Go through the records and show each line where the word "Given" occurs.

==== AVAILABLE DATA ====

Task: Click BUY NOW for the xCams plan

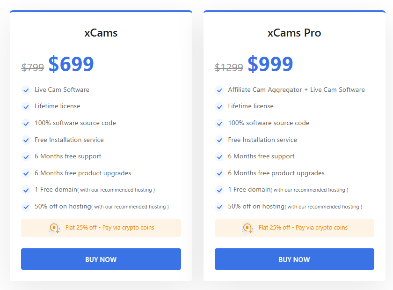Action: click(x=101, y=259)
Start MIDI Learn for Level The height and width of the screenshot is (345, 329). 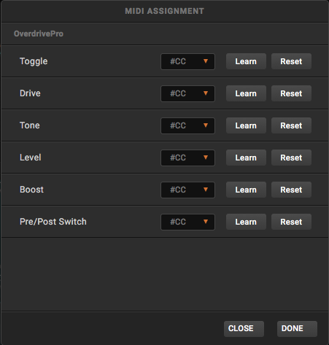pos(246,158)
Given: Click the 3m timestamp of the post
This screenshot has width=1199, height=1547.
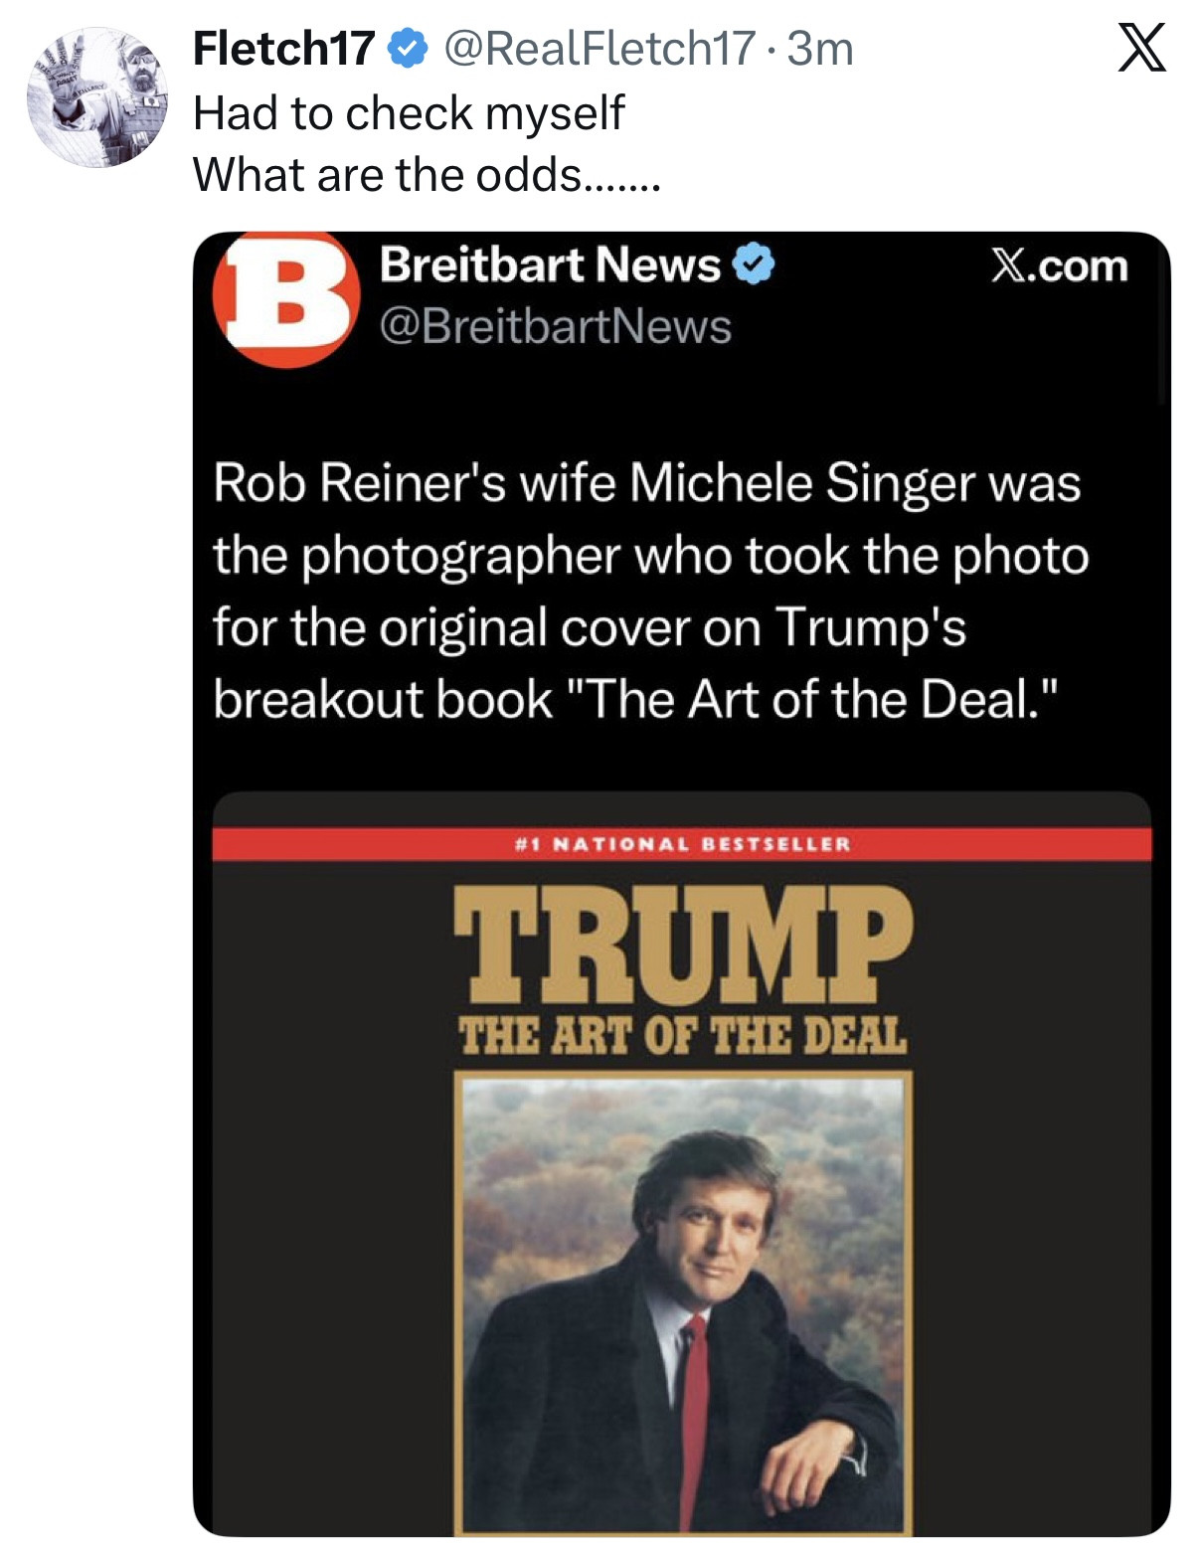Looking at the screenshot, I should coord(820,48).
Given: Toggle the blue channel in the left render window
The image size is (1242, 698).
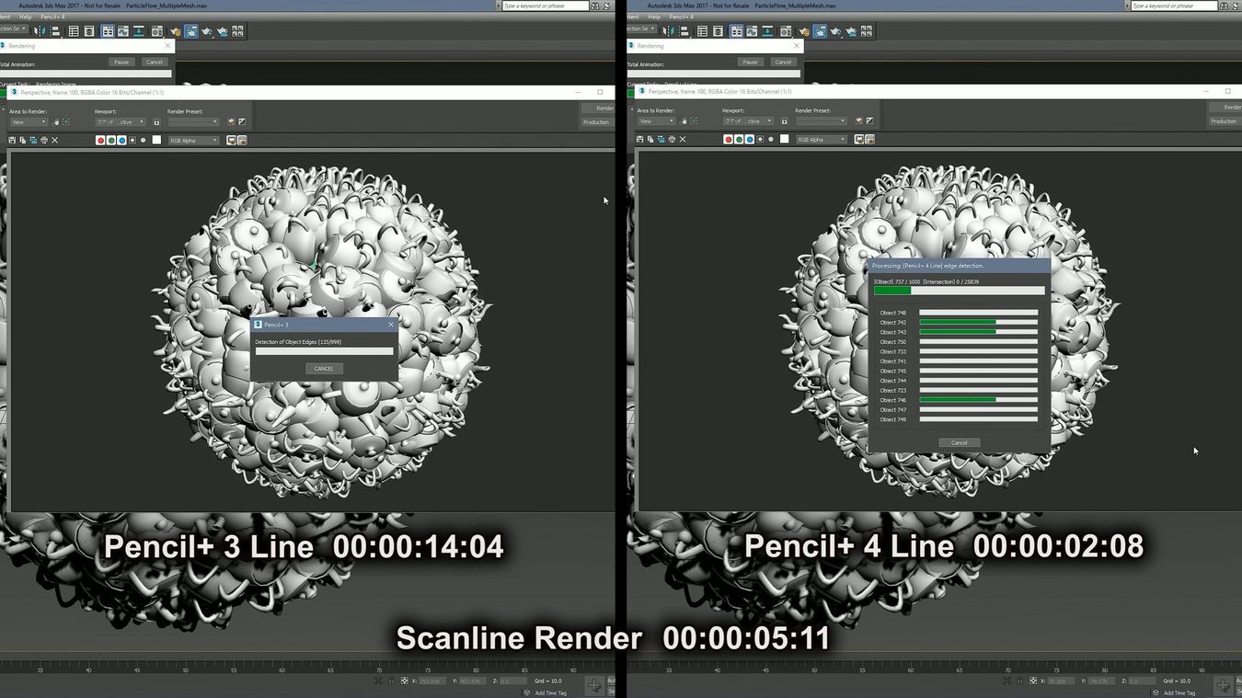Looking at the screenshot, I should [x=121, y=140].
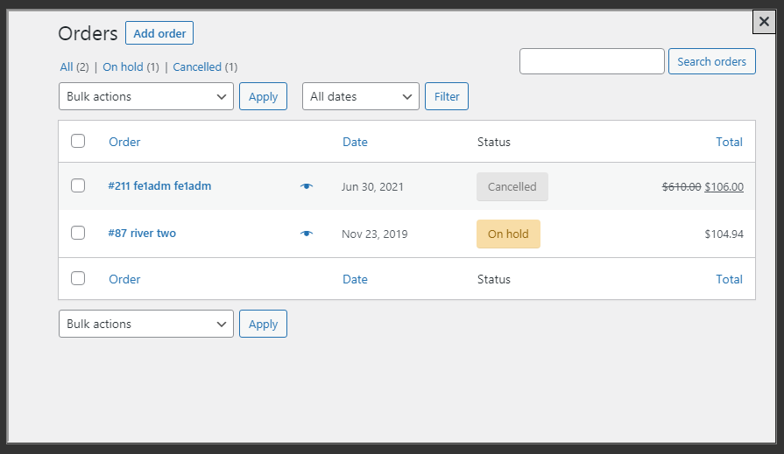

====

§ **ANSWER SPACE**:
Given: Click the 3m timestamp of the post
Given: Toggle the blue channel in the left render window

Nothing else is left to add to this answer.